== Exercise data ==
┏━━
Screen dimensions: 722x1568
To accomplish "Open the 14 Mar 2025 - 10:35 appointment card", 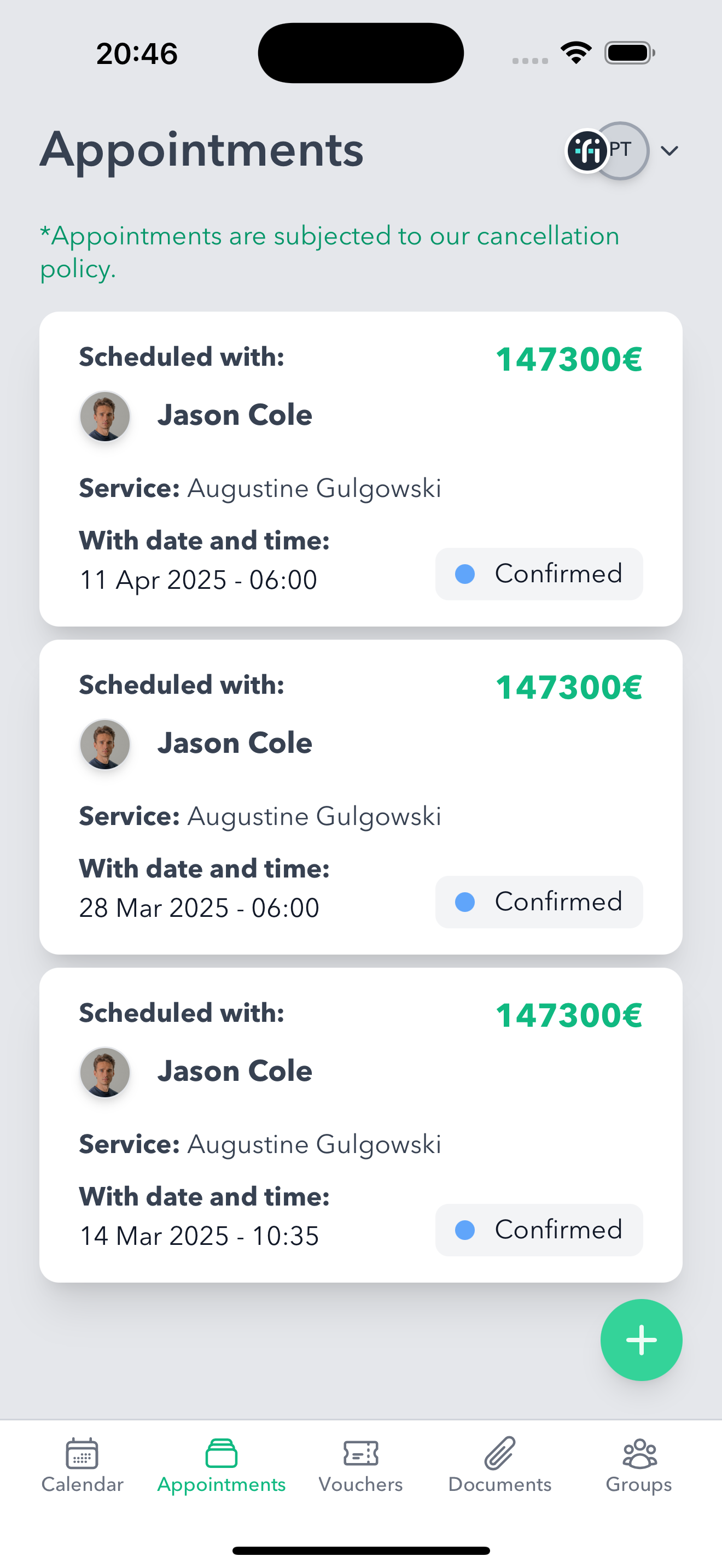I will coord(360,1125).
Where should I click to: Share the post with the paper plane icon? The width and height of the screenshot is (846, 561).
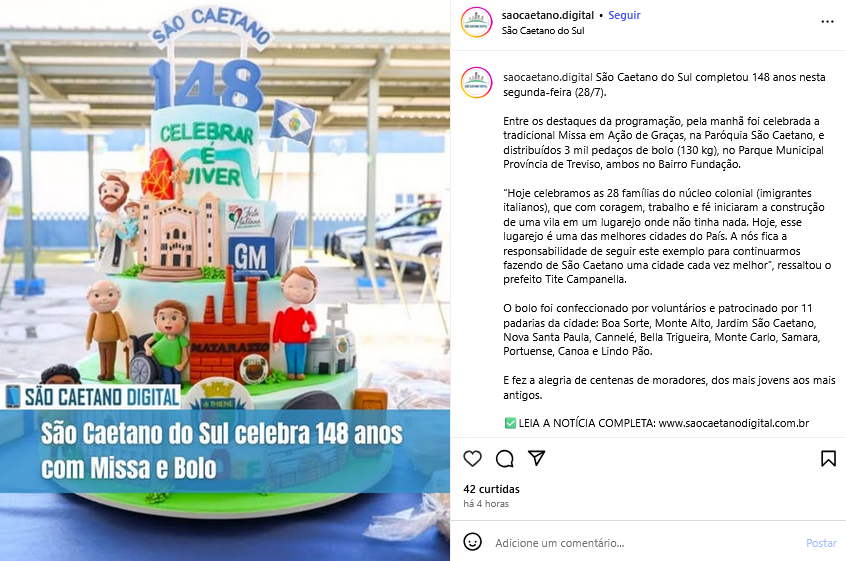pos(536,458)
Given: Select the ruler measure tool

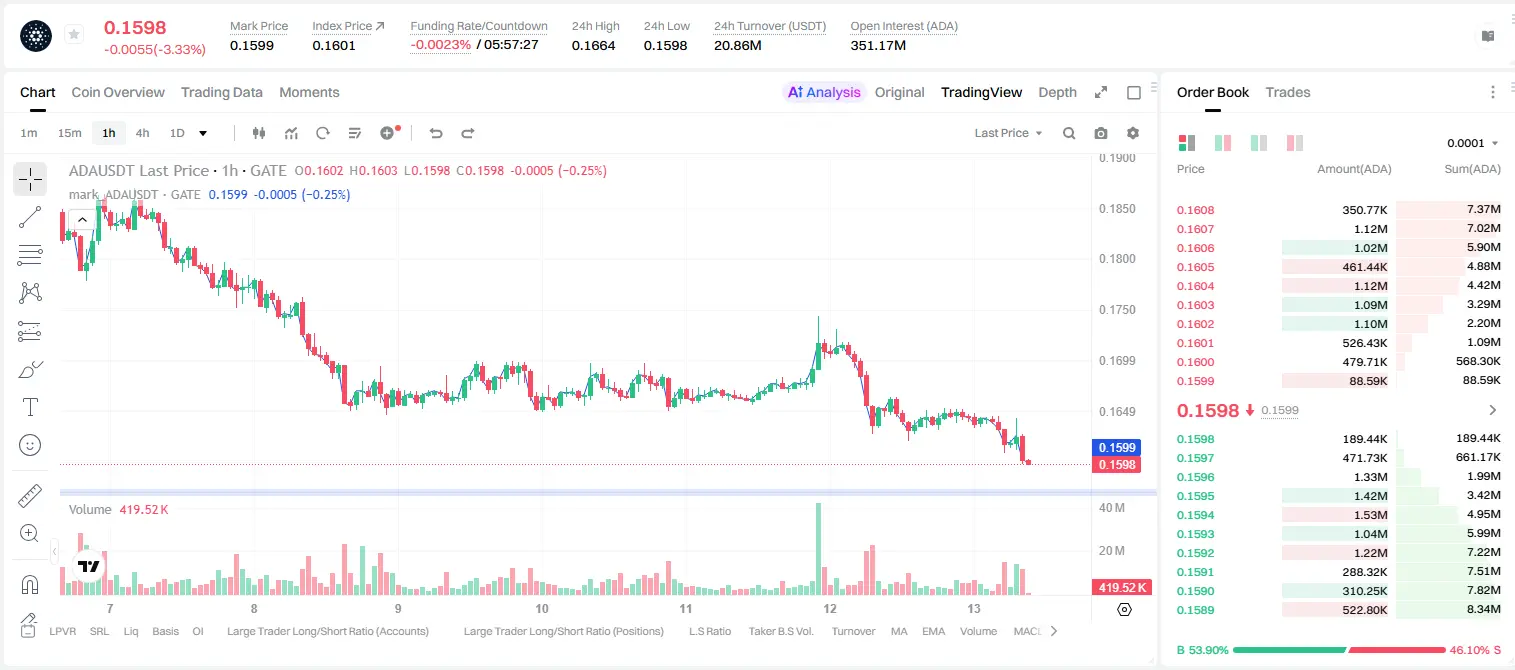Looking at the screenshot, I should tap(30, 496).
┗━━
== Work request ==
Word for word, restate the lines from the line with "Where should I" through the last line of the entries, and nothing beyond them. Omit pictures.

== Finished exercise ==
Where should I click to: Share the post with the paper plane icon? The width and height of the screenshot is (846, 561).
pos(536,458)
Given: Select the ruler measure tool

Looking at the screenshot, I should tap(30, 496).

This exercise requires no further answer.